**WORK ITEM**
Write the material out again, line by line, exactly as it is.

**SUPPLIED MATERIAL**
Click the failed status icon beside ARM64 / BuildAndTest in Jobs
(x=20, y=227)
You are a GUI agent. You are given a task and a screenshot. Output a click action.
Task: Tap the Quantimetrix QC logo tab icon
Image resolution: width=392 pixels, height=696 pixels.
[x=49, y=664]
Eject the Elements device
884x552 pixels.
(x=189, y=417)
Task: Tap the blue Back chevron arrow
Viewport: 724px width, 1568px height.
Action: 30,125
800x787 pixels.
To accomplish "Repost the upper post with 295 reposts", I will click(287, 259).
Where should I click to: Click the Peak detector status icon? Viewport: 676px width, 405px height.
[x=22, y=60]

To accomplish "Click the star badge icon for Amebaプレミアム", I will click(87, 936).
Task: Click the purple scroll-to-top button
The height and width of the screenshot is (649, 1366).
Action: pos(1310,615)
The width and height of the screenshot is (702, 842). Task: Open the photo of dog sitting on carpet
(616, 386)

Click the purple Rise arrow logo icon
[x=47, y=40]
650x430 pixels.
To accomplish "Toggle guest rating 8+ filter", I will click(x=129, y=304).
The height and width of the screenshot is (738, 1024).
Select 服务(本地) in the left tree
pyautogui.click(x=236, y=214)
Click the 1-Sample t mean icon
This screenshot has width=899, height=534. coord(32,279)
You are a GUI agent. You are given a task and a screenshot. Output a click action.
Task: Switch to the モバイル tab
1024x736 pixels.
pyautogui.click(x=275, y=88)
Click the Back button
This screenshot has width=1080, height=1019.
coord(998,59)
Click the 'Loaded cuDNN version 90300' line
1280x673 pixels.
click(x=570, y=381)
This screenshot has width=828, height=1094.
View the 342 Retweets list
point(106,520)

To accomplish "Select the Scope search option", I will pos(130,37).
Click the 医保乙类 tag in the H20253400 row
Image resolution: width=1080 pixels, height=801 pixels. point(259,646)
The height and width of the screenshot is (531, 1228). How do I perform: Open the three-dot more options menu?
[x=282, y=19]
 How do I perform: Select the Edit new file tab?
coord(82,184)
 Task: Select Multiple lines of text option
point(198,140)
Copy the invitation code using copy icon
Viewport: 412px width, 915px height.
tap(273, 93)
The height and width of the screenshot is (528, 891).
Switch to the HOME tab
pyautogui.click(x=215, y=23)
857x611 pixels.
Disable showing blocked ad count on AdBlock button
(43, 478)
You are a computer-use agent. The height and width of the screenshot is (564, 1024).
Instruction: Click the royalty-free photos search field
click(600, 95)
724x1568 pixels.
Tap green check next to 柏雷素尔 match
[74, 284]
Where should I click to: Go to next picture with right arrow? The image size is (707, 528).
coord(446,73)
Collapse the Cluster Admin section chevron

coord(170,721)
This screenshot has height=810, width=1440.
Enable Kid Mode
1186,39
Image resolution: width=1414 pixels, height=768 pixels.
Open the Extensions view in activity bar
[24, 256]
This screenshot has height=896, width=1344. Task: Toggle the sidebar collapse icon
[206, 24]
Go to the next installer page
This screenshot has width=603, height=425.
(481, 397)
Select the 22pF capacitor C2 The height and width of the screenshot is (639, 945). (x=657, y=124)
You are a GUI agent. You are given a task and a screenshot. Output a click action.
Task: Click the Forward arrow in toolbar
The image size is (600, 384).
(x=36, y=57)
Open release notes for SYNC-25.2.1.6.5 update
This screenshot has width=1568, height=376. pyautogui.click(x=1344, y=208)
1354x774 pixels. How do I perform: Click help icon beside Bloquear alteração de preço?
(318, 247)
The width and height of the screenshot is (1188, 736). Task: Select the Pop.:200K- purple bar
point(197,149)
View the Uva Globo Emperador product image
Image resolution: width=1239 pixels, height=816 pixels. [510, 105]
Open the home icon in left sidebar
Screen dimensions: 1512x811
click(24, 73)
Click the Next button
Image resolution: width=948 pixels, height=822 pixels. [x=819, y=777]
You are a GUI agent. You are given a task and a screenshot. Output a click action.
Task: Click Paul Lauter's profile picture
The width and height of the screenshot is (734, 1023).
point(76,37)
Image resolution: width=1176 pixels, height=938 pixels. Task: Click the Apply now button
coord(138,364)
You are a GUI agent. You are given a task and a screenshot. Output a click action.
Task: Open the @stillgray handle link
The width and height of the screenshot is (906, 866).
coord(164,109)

**COMPLETED TASK**
Click the failed status icon beside ARM64 / BuildAndTest in Jobs
(x=20, y=227)
You are a GUI agent. You are given a task and a screenshot. Output a click action.
Task: Tap the Quantimetrix QC logo tab icon
Image resolution: width=392 pixels, height=696 pixels.
[x=49, y=664]
Eject the Elements device
884x552 pixels.
(x=189, y=417)
Task: Tap the blue Back chevron arrow
Viewport: 724px width, 1568px height.
Action: 30,125
800x787 pixels.
To accomplish "Repost the upper post with 295 reposts", I will click(287, 259).
Where should I click to: Click the Peak detector status icon? Viewport: 676px width, 405px height.
[x=22, y=60]

To accomplish "Click the star badge icon for Amebaプレミアム", I will click(87, 936).
Task: Click the purple scroll-to-top button
The height and width of the screenshot is (649, 1366).
Action: pos(1310,615)
The width and height of the screenshot is (702, 842). Task: Open the photo of dog sitting on carpet
(616, 386)

Click the purple Rise arrow logo icon
[x=47, y=40]
650x430 pixels.
To accomplish "Toggle guest rating 8+ filter", I will click(x=129, y=304).
The height and width of the screenshot is (738, 1024).
Select 服务(本地) in the left tree
pyautogui.click(x=236, y=214)
Click the 1-Sample t mean icon
This screenshot has width=899, height=534. coord(32,279)
You are a GUI agent. You are given a task and a screenshot. Output a click action.
Task: Switch to the モバイル tab
1024x736 pixels.
pyautogui.click(x=275, y=88)
Click the Back button
This screenshot has width=1080, height=1019.
coord(998,59)
Click the 'Loaded cuDNN version 90300' line
1280x673 pixels.
click(x=570, y=381)
This screenshot has width=828, height=1094.
View the 342 Retweets list
point(106,520)

To accomplish "Select the Scope search option", I will pos(130,37).
Click the 医保乙类 tag in the H20253400 row
Image resolution: width=1080 pixels, height=801 pixels. point(259,646)
The height and width of the screenshot is (531, 1228). How do I perform: Open the three-dot more options menu?
[x=282, y=19]
 How do I perform: Select the Edit new file tab?
coord(82,184)
 Task: Select Multiple lines of text option
point(198,140)
Copy the invitation code using copy icon
Viewport: 412px width, 915px height.
tap(273, 93)
The height and width of the screenshot is (528, 891).
Switch to the HOME tab
pyautogui.click(x=215, y=23)
857x611 pixels.
Disable showing blocked ad count on AdBlock button
(43, 478)
You are a computer-use agent. The height and width of the screenshot is (564, 1024).
Instruction: Click the royalty-free photos search field
click(600, 95)
724x1568 pixels.
Tap green check next to 柏雷素尔 match
[74, 284]
Where should I click to: Go to next picture with right arrow? The image size is (707, 528).
coord(446,73)
Collapse the Cluster Admin section chevron

coord(170,721)
This screenshot has height=810, width=1440.
Enable Kid Mode
1186,39
Image resolution: width=1414 pixels, height=768 pixels.
Open the Extensions view in activity bar
[24, 256]
This screenshot has height=896, width=1344. Task: Toggle the sidebar collapse icon
[206, 24]
Go to the next installer page
This screenshot has width=603, height=425.
(481, 397)
Select the 22pF capacitor C2 The height and width of the screenshot is (639, 945). (x=657, y=124)
You are a GUI agent. You are given a task and a screenshot. Output a click action.
Task: Click the Forward arrow in toolbar
The image size is (600, 384).
(x=36, y=57)
Open release notes for SYNC-25.2.1.6.5 update
This screenshot has width=1568, height=376. pyautogui.click(x=1344, y=208)
1354x774 pixels. How do I perform: Click help icon beside Bloquear alteração de preço?
(318, 247)
The width and height of the screenshot is (1188, 736). Task: Select the Pop.:200K- purple bar
point(197,149)
View the Uva Globo Emperador product image
Image resolution: width=1239 pixels, height=816 pixels. [510, 105]
Open the home icon in left sidebar
Screen dimensions: 1512x811
click(24, 73)
Click the Next button
Image resolution: width=948 pixels, height=822 pixels. [x=819, y=777]
You are a GUI agent. You are given a task and a screenshot. Output a click action.
Task: Click Paul Lauter's profile picture
The width and height of the screenshot is (734, 1023).
point(76,37)
Image resolution: width=1176 pixels, height=938 pixels. Task: Click the Apply now button
coord(138,364)
You are a GUI agent. You are given a task and a screenshot. Output a click action.
Task: Open the @stillgray handle link
The width and height of the screenshot is (906, 866).
coord(164,109)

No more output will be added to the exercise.